Use Keras to train a neural network for the binary classification of muffins and Chihuahuas.
- Python version is: 3.10.5 (click on the badge)
- requirements.txt contains all the necessary python packages (use the command below to install all the pachages)
pip install -r requirements.txt
- The file called "SMML_Project_Report" is the document describing the project
the architecture of this project is fundamentally organized into four blocks. The initial two blocks are dedicated to preprocessing and data preparation tasks, whereas the latter two blocks are focused on model construction: classification and evaluation.
In the preprocessing phase, the emphasis is on refining the dataset. The process involves systematically addressing corrupted files, detecting and managing duplicates through image hashing, and conducting a thorough dataset check.
In the data preparation phase, the primary focus is on loading and enhancing the dataset. This involves using Keras and TensorFlow to load training, validation, and test datasets, applying data augmentation techniques such as flip, rotation, and zoom, and normalizing pixel values. The goal is to ensure the dataset is well-prepared and suitable for subsequent steps.

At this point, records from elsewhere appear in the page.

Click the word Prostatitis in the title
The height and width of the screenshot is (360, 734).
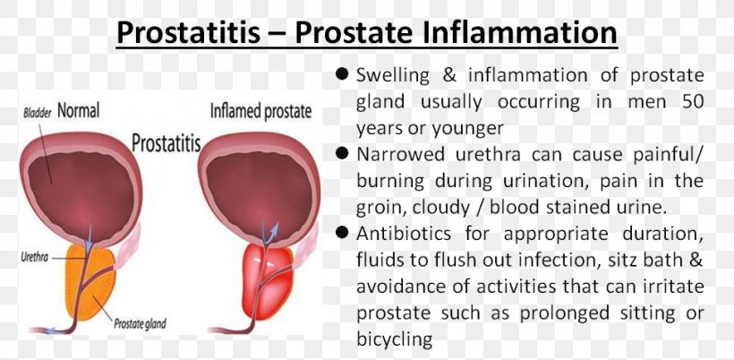point(188,33)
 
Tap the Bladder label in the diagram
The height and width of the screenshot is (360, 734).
point(37,114)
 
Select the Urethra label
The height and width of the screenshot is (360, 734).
point(35,257)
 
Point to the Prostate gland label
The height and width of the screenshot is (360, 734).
point(140,323)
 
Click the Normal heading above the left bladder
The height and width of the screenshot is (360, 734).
point(79,111)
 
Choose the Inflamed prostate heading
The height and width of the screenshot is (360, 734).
point(260,111)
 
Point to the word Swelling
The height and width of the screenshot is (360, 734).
point(393,76)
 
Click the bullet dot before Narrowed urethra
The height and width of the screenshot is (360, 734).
point(342,153)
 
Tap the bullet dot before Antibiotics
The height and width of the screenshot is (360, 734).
point(342,233)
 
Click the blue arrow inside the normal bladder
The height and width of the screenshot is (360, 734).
point(90,234)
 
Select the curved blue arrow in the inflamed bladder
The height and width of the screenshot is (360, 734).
point(269,234)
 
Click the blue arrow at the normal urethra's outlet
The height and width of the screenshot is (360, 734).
point(53,331)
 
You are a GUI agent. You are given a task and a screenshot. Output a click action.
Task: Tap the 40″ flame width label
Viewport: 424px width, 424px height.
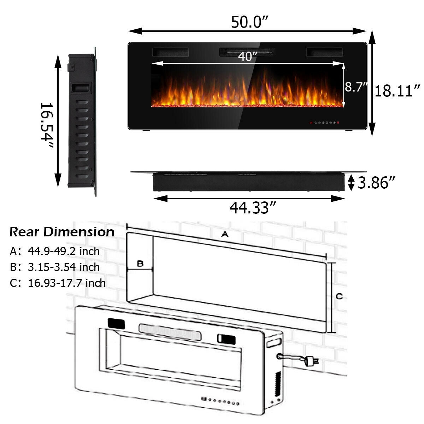click(247, 57)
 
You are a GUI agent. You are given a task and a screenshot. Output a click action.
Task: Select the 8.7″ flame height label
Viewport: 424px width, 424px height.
click(356, 87)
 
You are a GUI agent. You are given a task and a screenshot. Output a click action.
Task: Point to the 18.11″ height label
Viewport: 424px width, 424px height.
click(398, 91)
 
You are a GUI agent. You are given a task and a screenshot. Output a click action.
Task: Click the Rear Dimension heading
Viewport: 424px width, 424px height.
click(62, 232)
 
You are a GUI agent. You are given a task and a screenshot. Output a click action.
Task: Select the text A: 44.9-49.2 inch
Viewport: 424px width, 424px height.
click(55, 251)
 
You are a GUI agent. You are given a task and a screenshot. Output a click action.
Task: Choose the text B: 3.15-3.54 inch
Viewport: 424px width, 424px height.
click(55, 267)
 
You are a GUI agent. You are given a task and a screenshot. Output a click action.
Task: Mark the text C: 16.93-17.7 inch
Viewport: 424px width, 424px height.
click(58, 283)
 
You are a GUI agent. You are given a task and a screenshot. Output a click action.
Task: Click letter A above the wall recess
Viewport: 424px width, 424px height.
click(224, 234)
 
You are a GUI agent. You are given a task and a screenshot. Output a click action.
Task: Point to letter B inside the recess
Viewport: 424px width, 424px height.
click(140, 264)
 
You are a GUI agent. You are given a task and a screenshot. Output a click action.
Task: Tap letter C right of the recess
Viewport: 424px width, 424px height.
click(339, 296)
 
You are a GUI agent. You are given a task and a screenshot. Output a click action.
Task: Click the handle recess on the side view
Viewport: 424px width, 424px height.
click(81, 88)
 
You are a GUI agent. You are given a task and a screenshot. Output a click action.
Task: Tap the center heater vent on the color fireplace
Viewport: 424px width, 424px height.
click(247, 52)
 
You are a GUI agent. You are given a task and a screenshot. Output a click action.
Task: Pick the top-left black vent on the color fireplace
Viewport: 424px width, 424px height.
click(170, 52)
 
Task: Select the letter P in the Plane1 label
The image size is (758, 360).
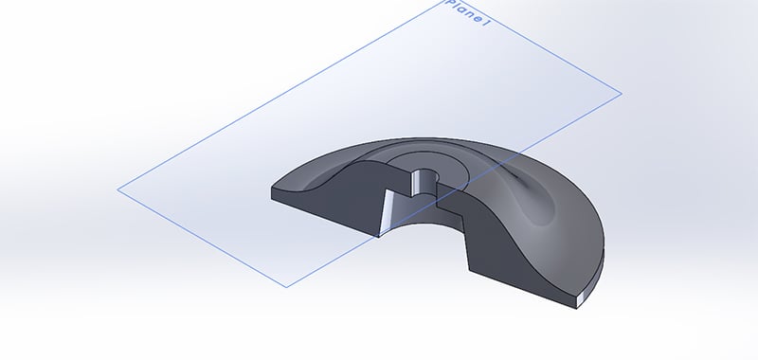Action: coord(449,4)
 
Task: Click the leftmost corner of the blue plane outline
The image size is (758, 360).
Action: coord(118,189)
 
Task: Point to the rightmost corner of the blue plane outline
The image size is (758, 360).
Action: coord(622,94)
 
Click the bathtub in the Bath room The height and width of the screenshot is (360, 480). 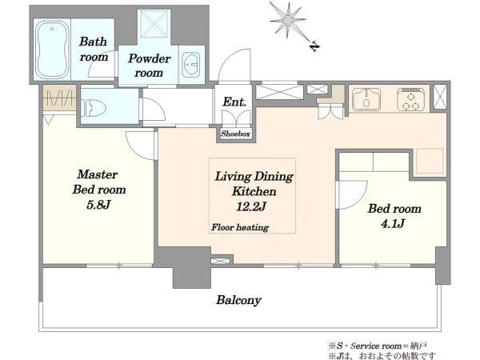tap(52, 50)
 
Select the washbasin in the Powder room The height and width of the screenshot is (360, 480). tap(190, 65)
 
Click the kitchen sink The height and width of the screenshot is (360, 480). tap(366, 99)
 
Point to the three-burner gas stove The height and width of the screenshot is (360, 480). tap(411, 99)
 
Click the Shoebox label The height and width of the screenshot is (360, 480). tap(235, 134)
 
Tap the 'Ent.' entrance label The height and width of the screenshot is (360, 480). tap(234, 102)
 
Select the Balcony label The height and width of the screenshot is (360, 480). tap(238, 300)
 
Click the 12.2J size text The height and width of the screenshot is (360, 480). tap(250, 206)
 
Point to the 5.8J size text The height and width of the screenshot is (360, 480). tap(98, 205)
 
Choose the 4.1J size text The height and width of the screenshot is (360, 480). tap(393, 223)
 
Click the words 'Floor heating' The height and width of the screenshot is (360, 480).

In the classification phase, a robust image classification pipeline is established using Keras and TensorFlow. The implementation introduces configurable models, including Multilayer Perceptron, Convolutional Neural Network and MobileNet. The workflow seamlessly integrates hyperparameter tuning and K-fold cross-validation for comprehensive model optimization.
In the evaluation phase, the model’s performance is tested through the presentation of insightful metrics, such as loss and accuracy. The module further generates classification reports, produces confusion matrices, and offers intuitive plots to analyze predictions.
MLP | CNN | MOBILENET | |
---|---|---|---|
Accuracy (%) | 71.537 | 94.510 | 99.493 |
Loss | 0.573 | 0.222 | 0.019 |
The models exhibit varying degrees of performance, with MobileNet emerging as the standout performer, achieving near-perfect accuracy and classification proficiency. The CNN model also demonstrates notable results. The MLP model performs worse than its counterparts, exhibiting suboptimal performance characterized by higher loss resulting in a notable rate of misclassification (underfitting).